Our new English classes are filled with incredible energy. Students participate eagerly, contributing ideas, connections, and enthusiasm to create a classroom atmosphere that is based on an interest in new ideas and ways to use language.
Although we are still waiting for our new workbooks to arrive, the poetry we have been reading has been a successful introduction to a class that is centered on language and creativity as they relate to the new Common Core. Shy students are beginning to participate more, and even students who initially said they “can’t write poetry” are beginning to rhyme.
This week, we are going to transition from poetry to descriptive writing that uses the techniques of alliteration, assonance, sound rhyme, sight rhyme, and onomatopoeia. We will also begin working on grammar and reading comprehension; vocabulary will be added in another week or two (the books are backordered).

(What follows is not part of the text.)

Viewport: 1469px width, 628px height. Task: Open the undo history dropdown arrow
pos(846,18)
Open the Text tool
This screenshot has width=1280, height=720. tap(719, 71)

Grades 2-3: This class has five students now, and they are an energetic bunch, filled with ideas and lively observations. This week, each child is writing a poem about an animal; our model was “Duck’s Ditty,” a poem that appears in Kenneth Grahame’s classic, The Wind in the Willows. It is full of “old-fashioned words” and sparked a lively conversation about fresh water plants and the different names of male and female animals (duck and drake; stallion, mare, colt, and filly). The children have been asked to focus on sounds and actions that are specific to the animals they have chosen.

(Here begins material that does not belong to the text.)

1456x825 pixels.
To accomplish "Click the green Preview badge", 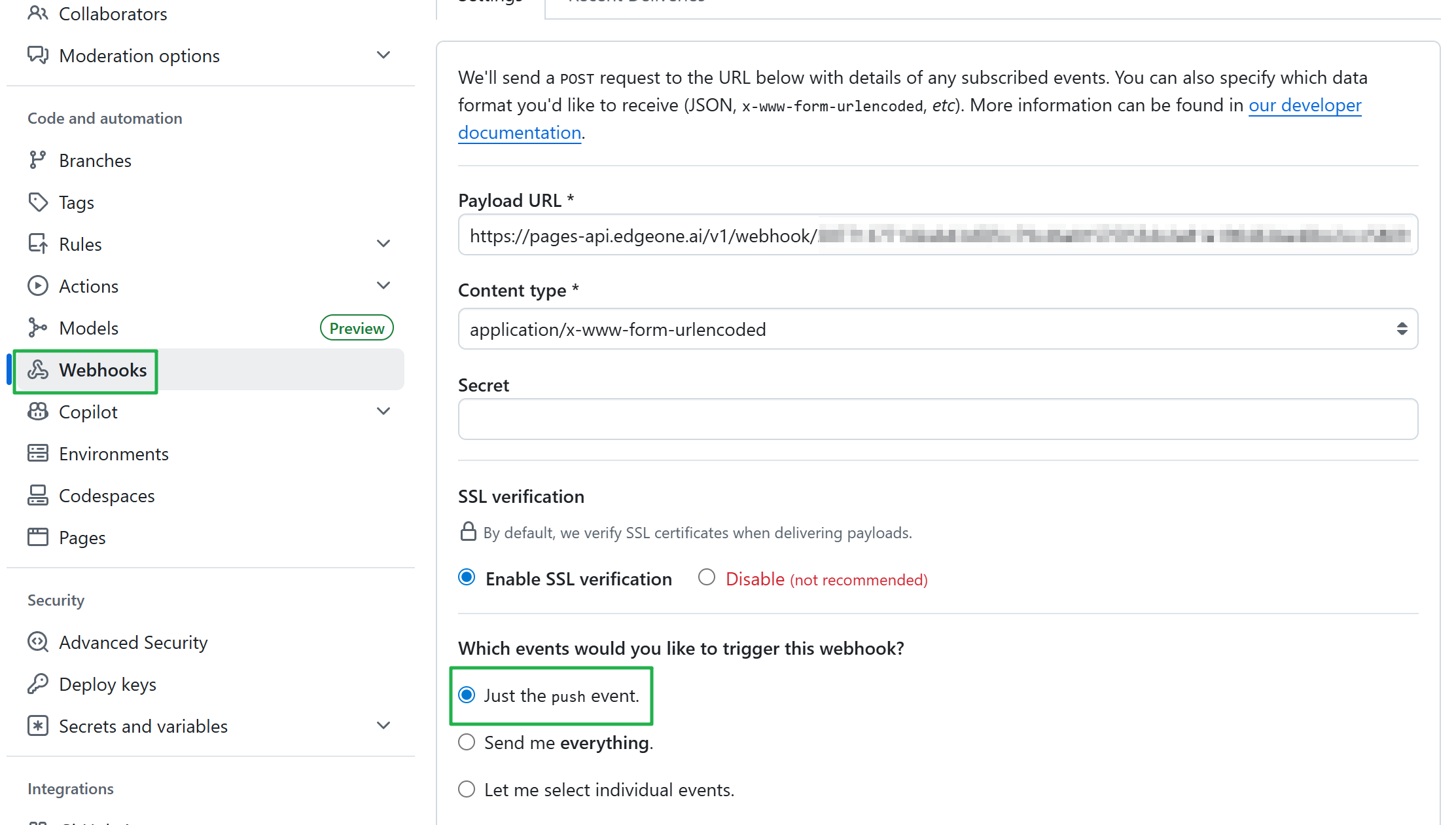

Grades 4-5: Calling all students! There’s room in this class!! Two weeks ago, we looked at Edgar Allen Poe’s famous romantic poem and agreed that it is really quite “icky.” Last week, we looked at dialect in Scottish poet Robert Burns’ “To a Mouse” and discussed how the different sounds and Gaelic words help create a fun, slightly ironic poem. The models for the homework, which is to write a rhyming poem about fall, are two poems by Robert Frost, “A Prayer in Spring” and “Flower-Gathering.” Squirrels, autumn foliage, and the unexpected purple and white flowers that grow wild along central Jersey’s roads are all terrific topics! Next week, we are going to look at how character types and even stereotypes are used to create memorable characters in fiction and non-fiction prose.
Grades 6-7: Last week we read Edgar Allen Poe’s “The Raven,” and students were challenged to use his rhyme schemes and creative imagery as a model for their own work. One student described fall colors as seen through the window of a speeding Lamborghini, another described “The Halloween Movie Disaster” in rhymed couplets, and a third experimented with short bi-meter rhymes to tell a story almost as scary as Poe’s (except for the line about “rotten ham,” which everyone agree was just gross!). Last week, we read several poems by Lucille Clifton, one of which can best be described as an “anti-fairy tale.” Students are going to write their own anti-fairy tales—acceptable topics include any original ideas and explorations into some of the stereotypes that plague middle school life.